Director: Brad Bird, Jan Pinkava (co-director)
Starring: Patton Oswalt, Ian Holm, Lou Romano, Brian Dennehy, Peter Sohn, Peter O'Toole, Brad Garrett, Janeane Garofalo, Will Arnett, John Ratzenberger
After putting myself through the wringer watching Crash, I decided that I needed to watch something nice and light to clear my mind of unsavoury images of car crash fetishists. You don't get much nicer and lighter than Pixar so I decided to go with one which I first watched while standing behind the counter at Blockbuster, and had been meaning to watch ever since to see if it was as good as I remembered it being from the half-watching I gave it while working, Ratatouille.

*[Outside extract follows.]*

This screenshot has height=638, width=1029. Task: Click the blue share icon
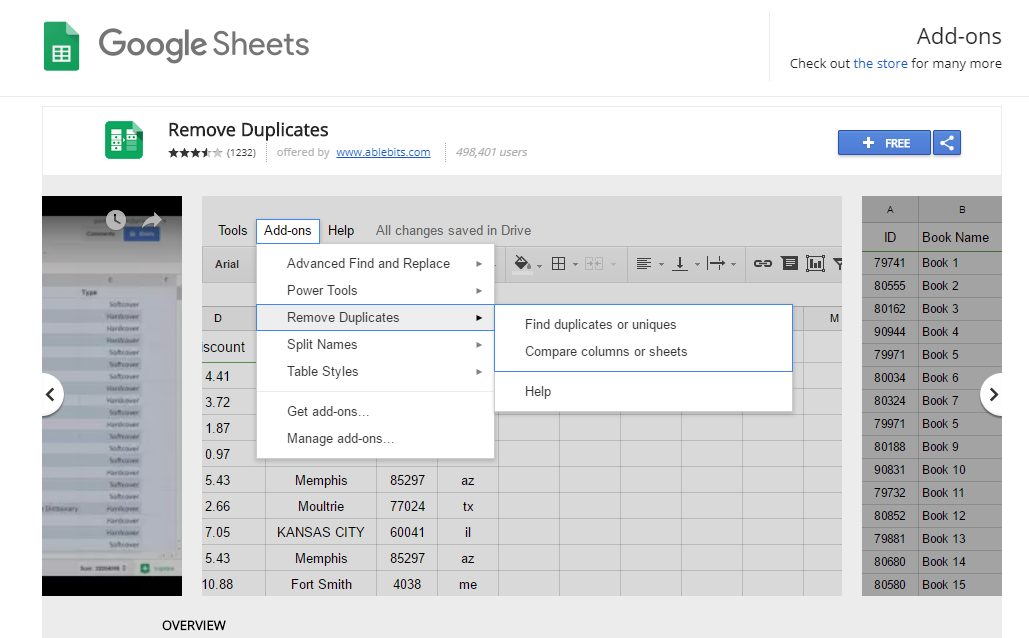coord(947,143)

Remy (Oswalt) is a rat with an incredible sense of taste. This superior palette is a curse because it means that he can not be satisfied with the garbage which makes up a rat's staple diet. He dreams of being a chef, and after being separated from his family while fleeing the country house they once lived in, he finds himself in Paris, at the restaurant which belonged to his hero, chef Auguste Gusteau. The restaurant's reputation was tarnished when it received a scathing review from influential food critic Anton Ego, and following the death of Gusteau is now run by Skinner, who trades off the Gusteau name by attaching it to everything from burritos to hot dogs. Remy, with the help of Gusteau, who appears to him as an Obi-Wan Kenobi type spirit, puts his culinary skills to work to fix a soup which has been destroyed by kitchen-hand, Linguini, who in turn recieves the credit when the soup wins rave reviews from customers and critics. Linguini is promoted to a cook, but is aware that it was Remy that actually posesses the ability, so the two of them must then work out how to communicate and cooperate if they are going to make the most of the opportunity that has been placed before them.
One thing I love about Pixar's films is that they do an amazing job of selecting their voice actors. Dreamworks, Pixar's main competitor in the animation game, really tries to sell their movies on the back of the big names in the voice cast: the Shrek series with Mike Myers, Eddie Murphy, Cameron Diaz, Antonio Banderes, John Lithgow, Julie Andrews, John Cleese, Justin Timberlake, Shark Tale had Will Smith, Robert De Niro, Renee Zellweger, Jack Black, Angelina Jolie and Martin Scorsese, Kung Fu Panda had Jack Black, Dustin Hoffman, Angelina Jolie, Jackie Chan, Seth Rogen, Lucy Liu and Ian McShane (not quite sure how much overlap there was between Kung Fu Panda fans and Deadwood fans, but you can't count it out). Pixar, on the other hand, doesn't seem to use their voice actors as a key part of their marketing strategy. This frees them up to choose people on the basis of the suitability of their voice, even if they aren't a sellable name, and as a result really strengthens the characterisation in the films. Ratatouille is a fantastic example of this. In this case they have given the main roles to two relatively small names in Oswalt and Romano, both of whom fit the characters to a tee. Then, the 'names' that they do have in the cast; Holm, O'Toole, are there because they offer a specific quality. Then the rest of the cast is fleshed out with actors with very distinctive voices like Dennehy, Garrett, Arnett Garofalo, and, of course, John Ratzenberger (Cliff Claven for Cheers fans), who holds the honour of having appeared as a voice actor in every Disney-Pixar film.The detail in the image that you get with Pixar is just amazing. The images that they put on the screen are genuinely beautiful. In the case of Ratatouille you not only get these breathtaking, postcard-like images of a surreal Paris, you also get completely digitised food which manages to look delicious, which I'm assuming is no mean feat.
It was funny watching this in the midst of Masterchef fever. I'm used to watching cooking on television now, but as I'm watching Linguini and Remy cooking in Ratatouille I found myself wanting more explanation. What was he cooking? What was that spice he just put in? The people say they love it. What do they love about it? Bird probably does not intend for people to view the cooking scenes as though they were instructional videos, but I found I couldn't help it. Masterchef has conditioned me that way.
Ratatouille was Brad Bird's third film, after The Iron Giant and The Incredibles. It appears that he is about to get his shot with live-action filmmaking, with his name being attached as the director for Mission Impossible 4. That may seem like quite a leap from animation to live-action, like it would require a completely different skill set, but when you watch Bird's animated films you can see they have a real live-action quality to them. As a director of animation, Bird is very much an artist rather than a technician, displaying a real knack for things like shot composition, which you don't always see in animated films.
Ratatouille didn't quite have the profile that Finding Nemo and The Incredibles did before it, of Wall-E and Up had after it, but it definitely belongs in that group (it is no let down like Cars). An interesting stepping stone from The Incredibles to the more adventurous projects of Wall-E and Up, Ratatouille is a real gem of a movie.